Over the past decade, Marvel Comics has become a major player in movies. Between the Avengers assembling or the Guardians of the Galaxy becoming fan favorites, the Marvel Cinematic Universe has grown into a massive franchise that continues to expand. Now, after Endgame and Black Widow, Marvel is ready to begin a new chapter and it starts with a hero by name of Shang-Chi. The renowned martial artists made his debut in Marvel Comics in the 70’s and has become a vital hero in the comic universe ever since. For some time now, the character has been in consideration to star in his own movie with development going as far back as 2001. Now at long last, this film has finally come to fruition in the next movie in the MCU: Shang-Chi and the Legend of the Ten Rings.

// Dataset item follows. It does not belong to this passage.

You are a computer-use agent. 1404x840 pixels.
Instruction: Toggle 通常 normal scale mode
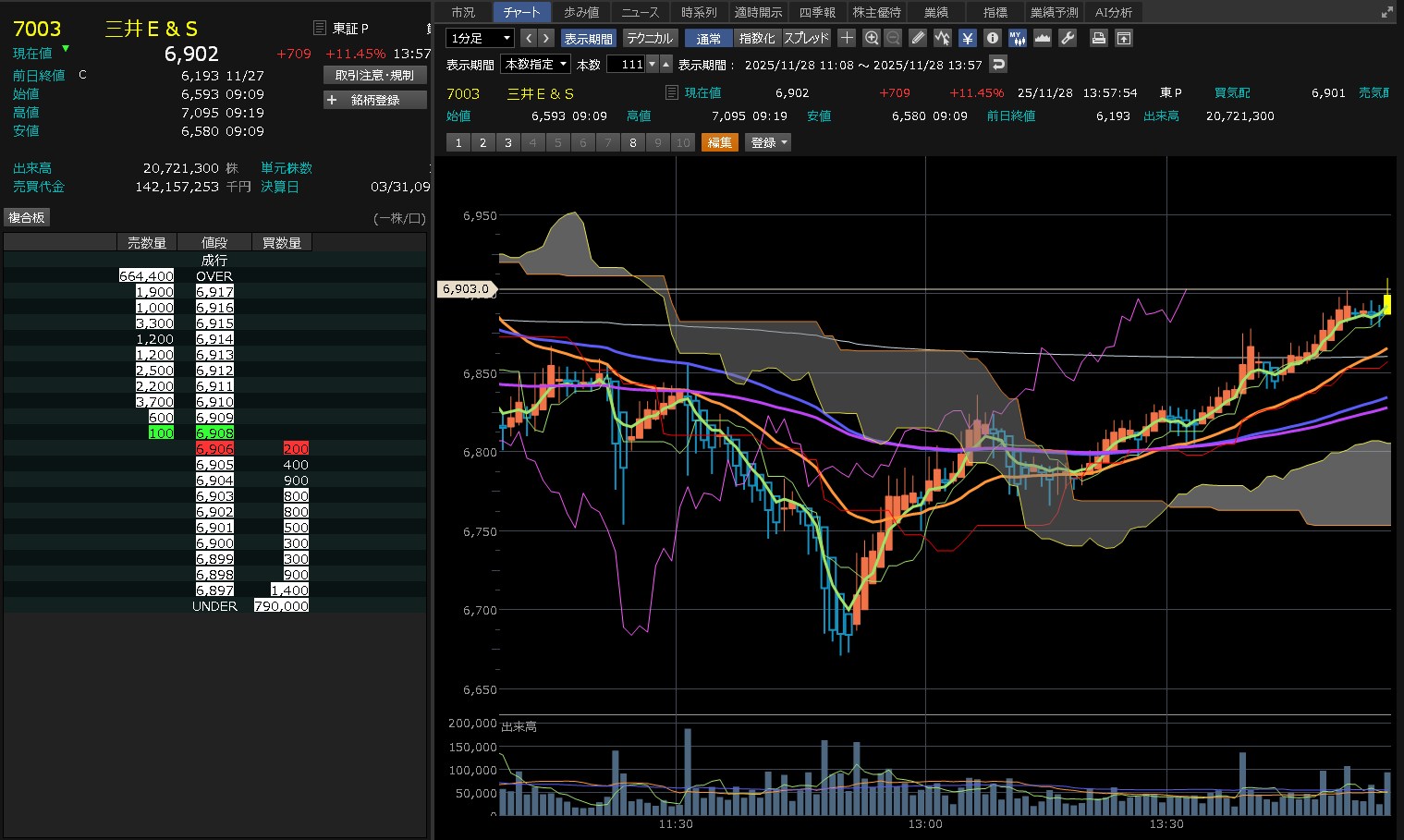click(708, 38)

Directed by Destin Daniel Cretton, the movie centers on Shang-Chi (Simu Liu) who must confront his past and face his father (Tony Leung) before his plan can lead to a destructive path. The movie was meant to be released last summer, but like most films it was delayed and would eventually make its way to theaters in last stretch of the summer. I have had my reservation with Marvel for various reasons, but Shang-Chi looked be something refreshing and could easily expand on a new aspect in the MCU. After going on this super powered journey, I can say that Shang-Chi got the moves, but ultimately loses focus due to complacency.

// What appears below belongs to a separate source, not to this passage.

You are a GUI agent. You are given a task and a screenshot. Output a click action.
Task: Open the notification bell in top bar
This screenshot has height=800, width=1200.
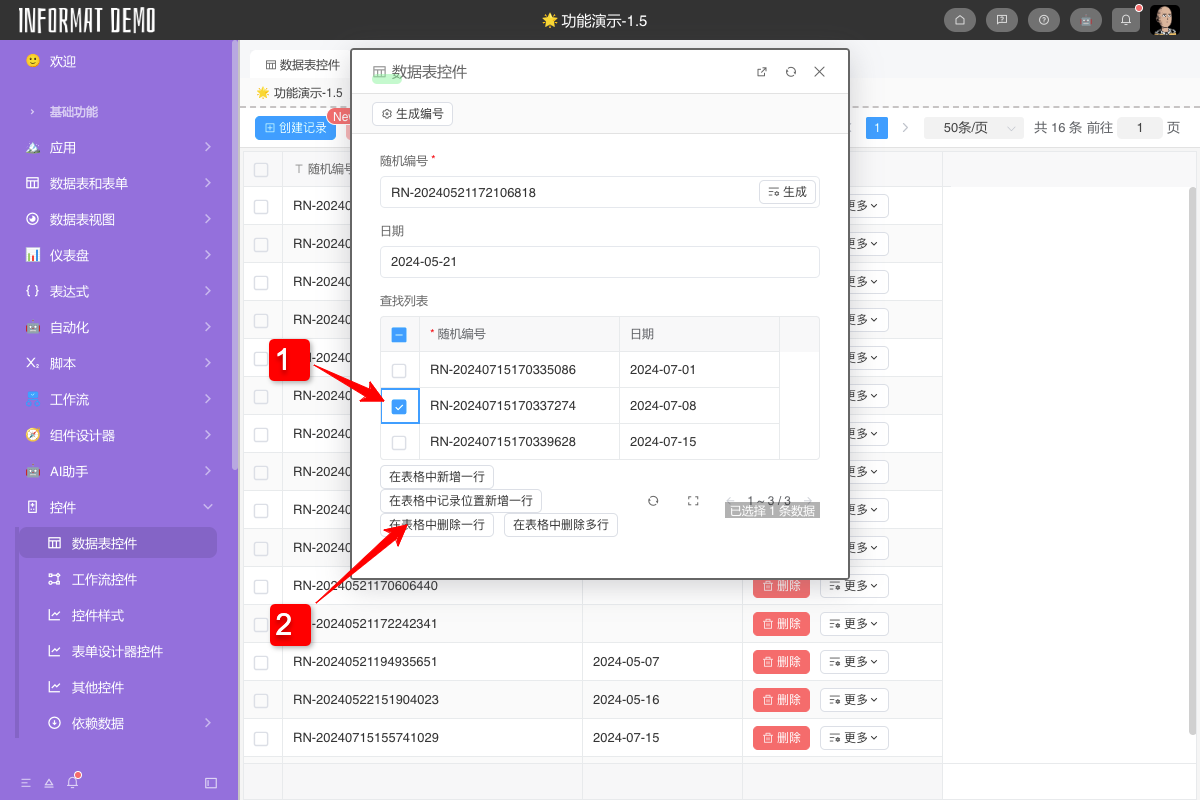click(1126, 20)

The journey of Shang-Chi was filled with excitement, but it also a perplexing tale to say the least. The plot had a sense of adventure that kept things engaging-though the story dragged in certain places. Yet despite its thrilling nature, the plot lacked in its storytelling. While aspects like Shang-Chi's past was handled decently other elements such as the Ten Rings (both the organization and the rings themselves) had little impact on the overall plot. Furthermore, the inclusion of the mystical world To Lo was an intriguing development when it came to the movie’s world building, but its execution was poorly handled as it felt out of place with the story’s concepts and themes. When it came down to it the plot offered little to no surprises as even the craziest reveals felt lacking, and what could have been a refreshing tale for Marvel ended up being just another hero’s journey that’s been told time and again.

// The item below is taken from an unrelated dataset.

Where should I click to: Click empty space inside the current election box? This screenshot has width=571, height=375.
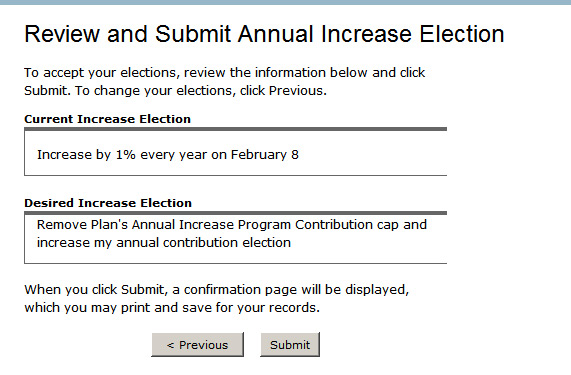(x=371, y=155)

The cast to this movie was fitting for any MCU ensemble, but it was not without its faults. In the case of the title character, Shang-Chi was a was a solid protagonist. Shang-Chi's progression could be inconsistent but he made for it with his likeable personality and captivating resolve, and these attributes were thanks to Simu Liu’s energetic performance. Along with Shang-Chi on this journey was his good friend Katy (Awkwafina) who ended up being a stronger addition to the cast than I expected. Katy could be off-putting as she was not thoroughly developed, but she was able to keep Shang-Chi grounded and the chemistry between these two heroes felt natural. When it came to other characters, the supporting cast was lacking to say the least. While additions such as Ying Nan (Michelle Yeoh) was decent, other characters like Shang’s sister Xu Xialing (Meng’er Zhang) was problematic to say the least. What could have been a standout character ended up being an unnecessary addition Xialing’s personality and development did little to add to both the cast and the movie. Last and not least was the Mandarin himself: Wenwu. As antagonists go, Wen Wu was formidable in both presence and performance. Between his grounded direction and understandable conflict, Wenwu was a captivating adversary for Shang-Chi and is easily among the better villains in the MCU. The movie also featured some of the MCU alumni but their relevance was questionable at best and, when it came down to it, had little impression to an otherwise decent cast.



If there is one area that Shang-Chi strived in it was undoubtedly the action. The action was a solid meld of thrilling sequences and cunning fight scenes. The fight scenes were particularly impressive by blending stellar martial arts with the fantastical elements of the superhero genre. However, when it came to the humor, the movie was no so keen in its execution. Some moments between Shang-Chi and Katy were good, but most of the jokes fell flat and highlighted a growing issue in the MCU. Fortunately, the conflicting comedy did not contrast with the movie’s serious moments, nor did it completely divulge from the movie’s exhilarating tone. Rounding things out for the movie was the music by Joel P.West. The music did not leave the strongest of impression (especially when compared to the soundtracks in the MCU) but it was effective in the capturing the themes behind this action-packed blockbuster.


There is a good movie in Shang-Chi and the Legend of the Ten Rings. Between its decent principal cast and exciting action, this film had elements that was worthy of the MCU; and any blockbuster for that matter. Yet its faulty delivery really hinder this movie, especially when it came to areas such as storytelling, to the point where it made the film infuriating to sit through. Shang-Chi is by no means the worse superhero movie out there, nor is it even the worse entry in the MCU, but it is a mundane blockbuster to say the least and, in my opinion, not the best way to start this new phase of Marvel movies.